- **Data to use**
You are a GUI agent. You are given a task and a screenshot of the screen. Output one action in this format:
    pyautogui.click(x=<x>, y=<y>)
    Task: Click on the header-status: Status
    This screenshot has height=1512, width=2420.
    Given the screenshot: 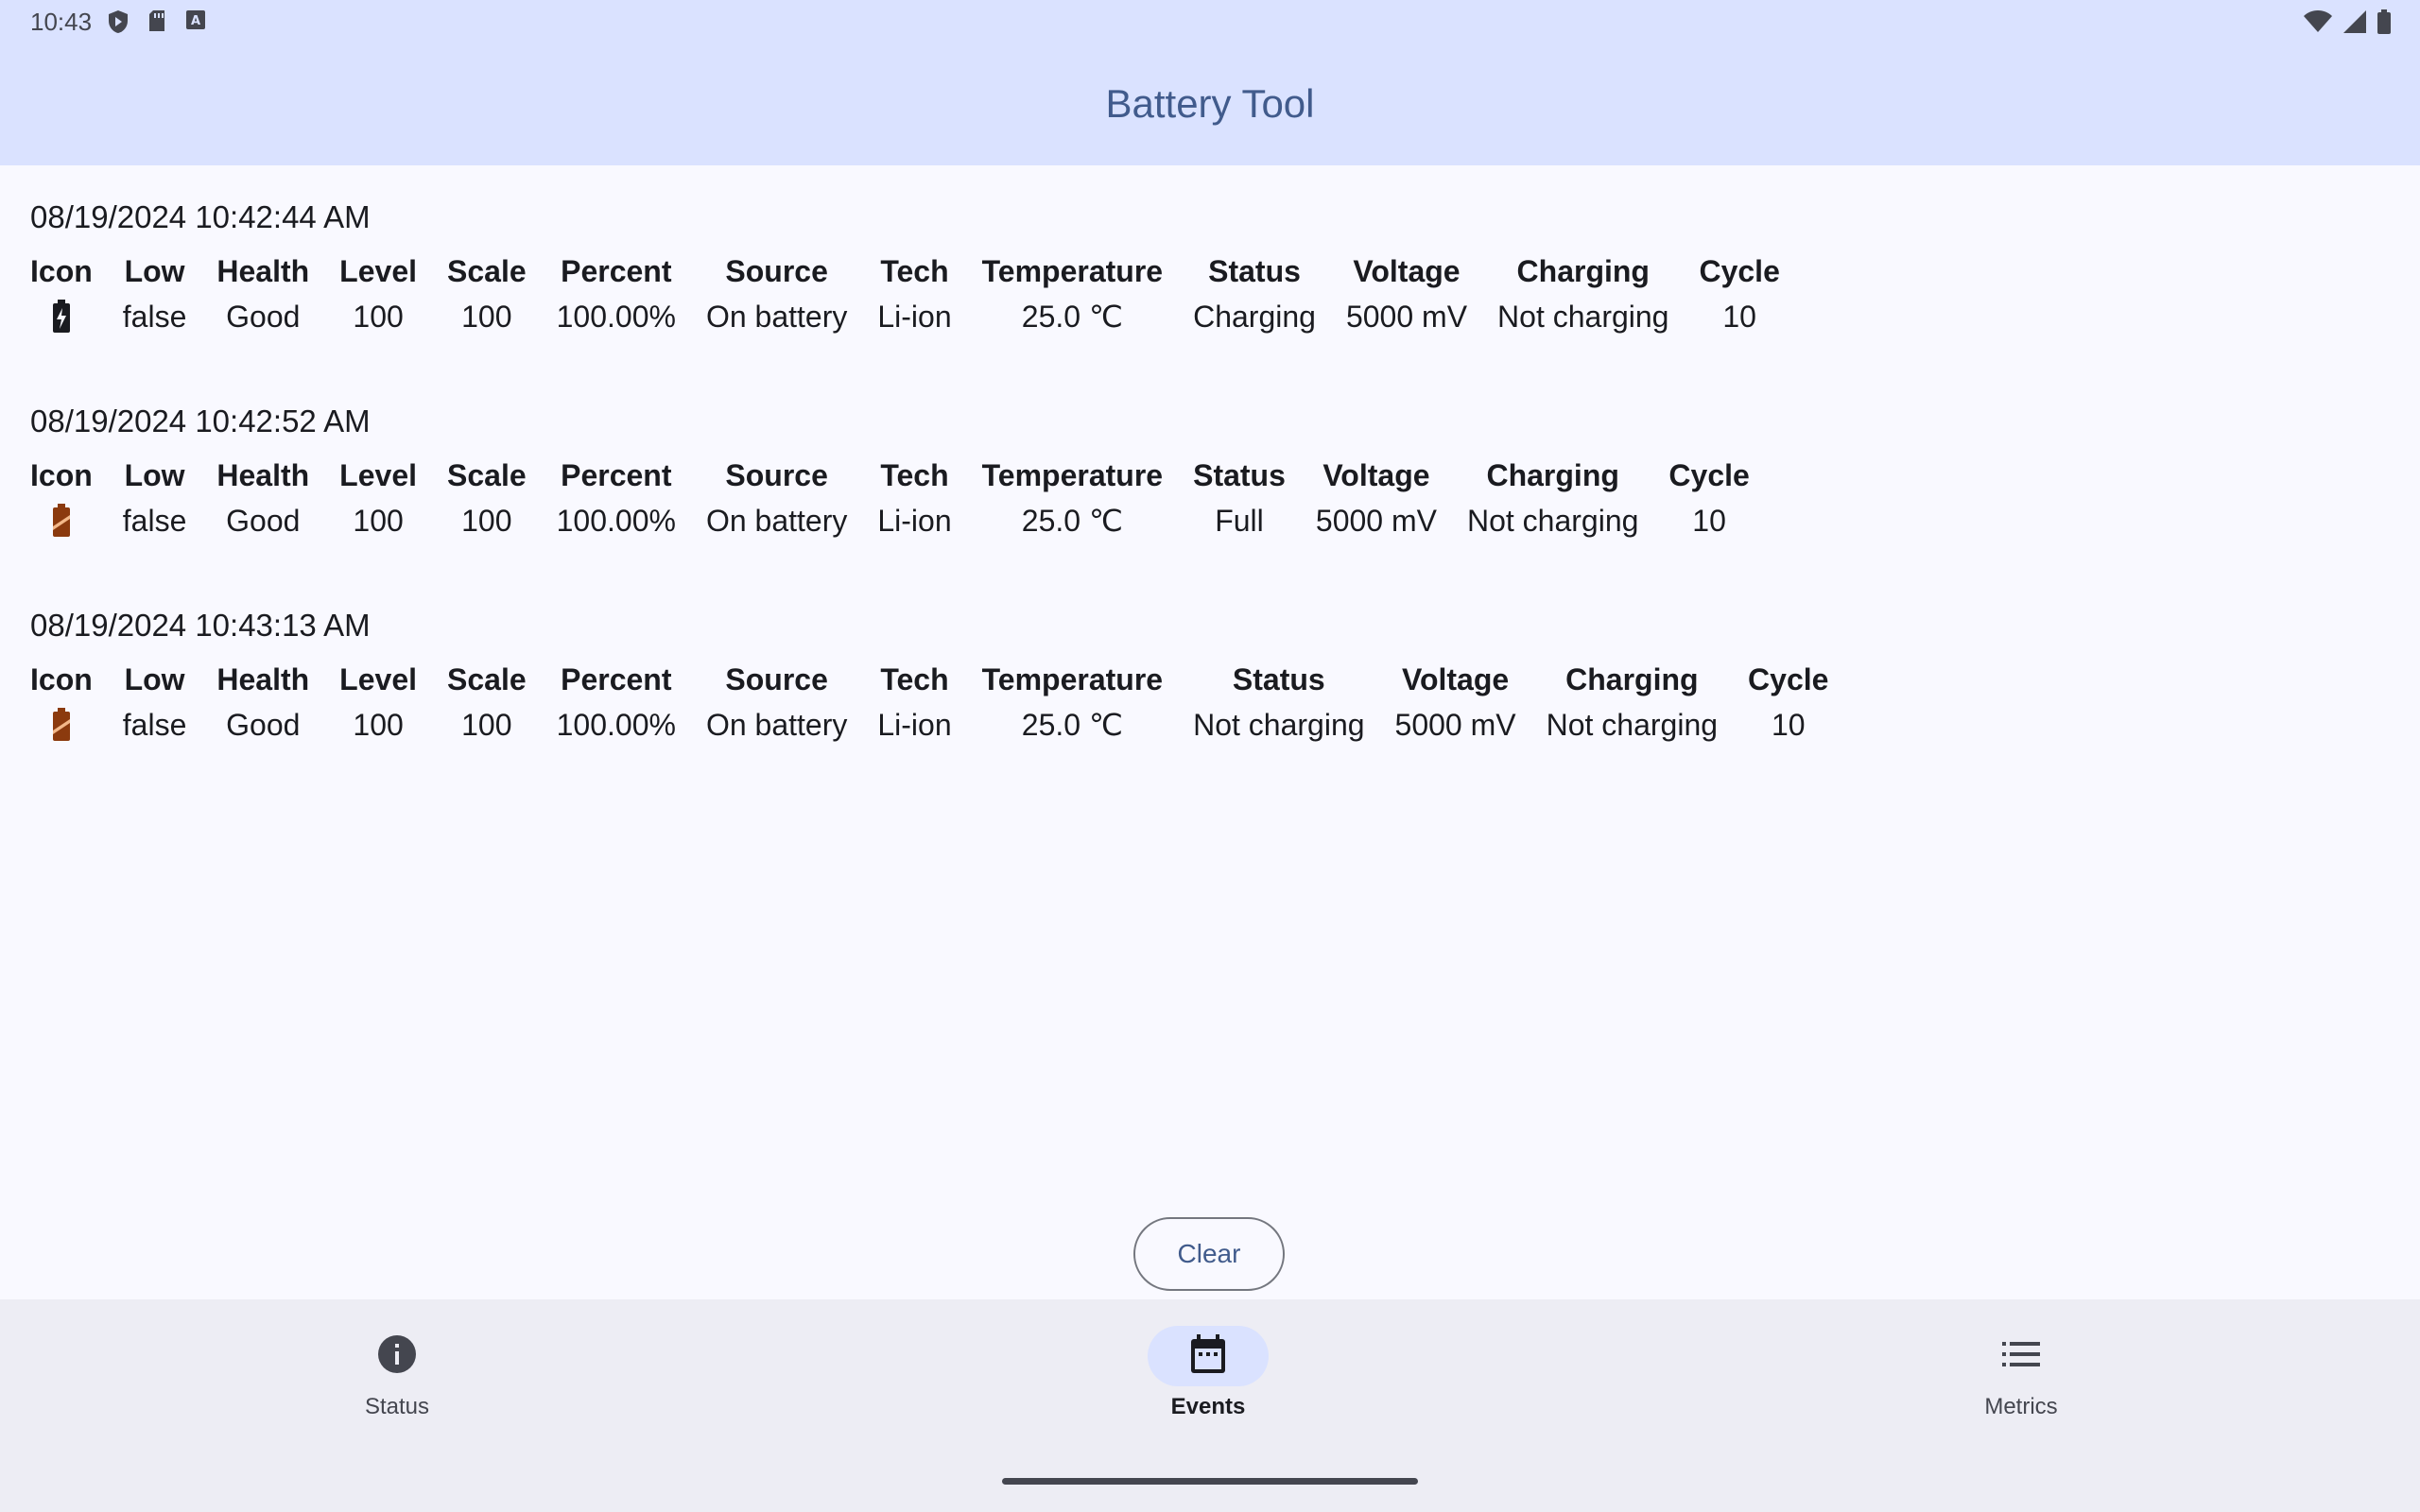 What is the action you would take?
    pyautogui.click(x=1278, y=679)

- **Task description**
Convert the listing, from its first line through the line containing "This screenshot has" (both included), into a Markdown table with the columns Row and Line, skipping any blank lines.

- **Result of the exercise**
| Row | Line |
|---|---|
| 1 | You are a GUI agent. You are given a task and a screenshot of the screen. Output one action in this format: |
| 2 |     pyautogui.click(x=<x>, y=<y>) |
| 3 |     Task: Click on the header-status: Status |
| 4 |     This screenshot has height=1512, width=2420. |